| HN Mirror

Y	Hacker News new \| ask \| show \| jobs


	by agunapal 45 days ago
	If you really think about why MoE came into existence, its to save significant cost during training, I don't think there was any concrete evidence of performance gains for comparable MoE vs dense models. Over the years, I believe all the new techniques being employed in post training have made the models better.

2 comments

vessenes 45 days ago

I think you mean inference compute? I believe all expert weights are updated in each backward pass during MoE training. The first benefit was getting a sort of structured pruning of weights through the mechanism of expert selection so that the model didn’t need to go through ‘unnecessary’ parts of the model for a given token. This then let inference use memory more efficiently in memory constrained environments, where non-hot or less common experts could be put into slow RAM, or sometimes even streamed off storage.

But I don’t think it necessarily saved training cost; if it did, I’d be interested to learn how!

link

bjourne 45 days ago

Each token is only routed through a few chosen (topk) experts during training. So not all expert weights are updated in the backward pass. Otoh, you may need more training to ensure all experts see enough tokens!

I doubt MoE is actually worth it, given how complicated high-performance expert routing and training is. But who knows, I don't.

link

agunapal 44 days ago

Here is a paper from few years ago where they talk about 7x speed increase, which equates to savings.

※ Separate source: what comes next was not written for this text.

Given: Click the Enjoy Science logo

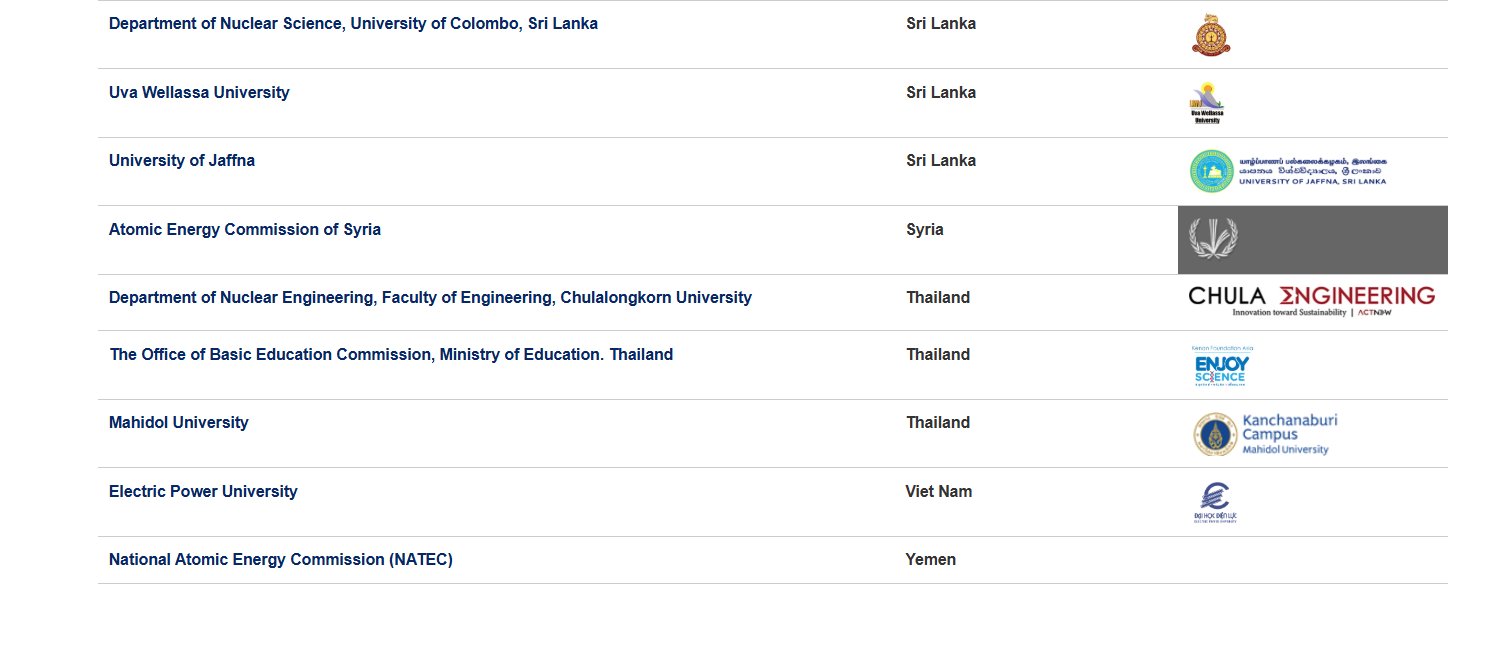Looking at the screenshot, I should point(1222,365).
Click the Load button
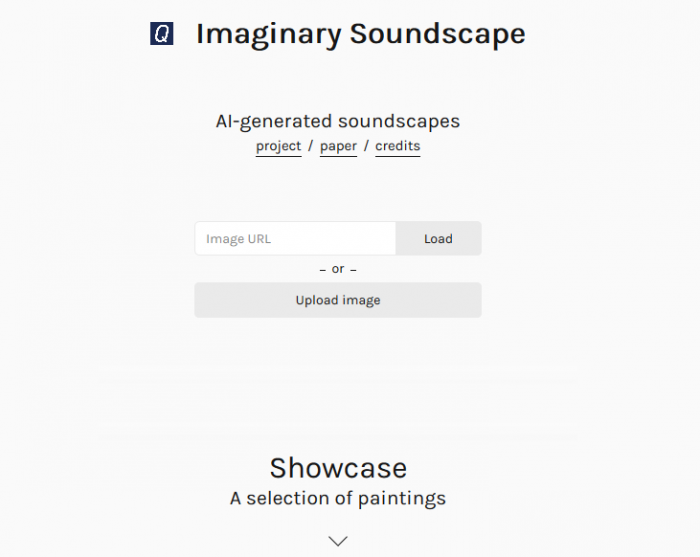 438,238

https://arxiv.org/abs/2101.03961

link

zozbot234 45 days ago

MoE models will have far more world knowledge than dense models with the same amount of active parameters. MoE is a no-brainer if your inference setup is ultimately limited by compute or memory throughput - not total memory footprint - or alternately if it has fast, high-bandwidth access to lower-tier storage to fetch cold model weights from on demand.

link

regularfry 45 days ago

Yes, this. I can run the 122B Qwen3.5 MoE usably on one 4090 + 64GB RAM. That's a monster of a model, comparatively speaking.

link

aitchnyu 45 days ago

Tangential. I'm a newb, can you name the concept of partitioning weights so we dont need to load whole thing?

link

agunapal 44 days ago

Do you mean model sharding?

link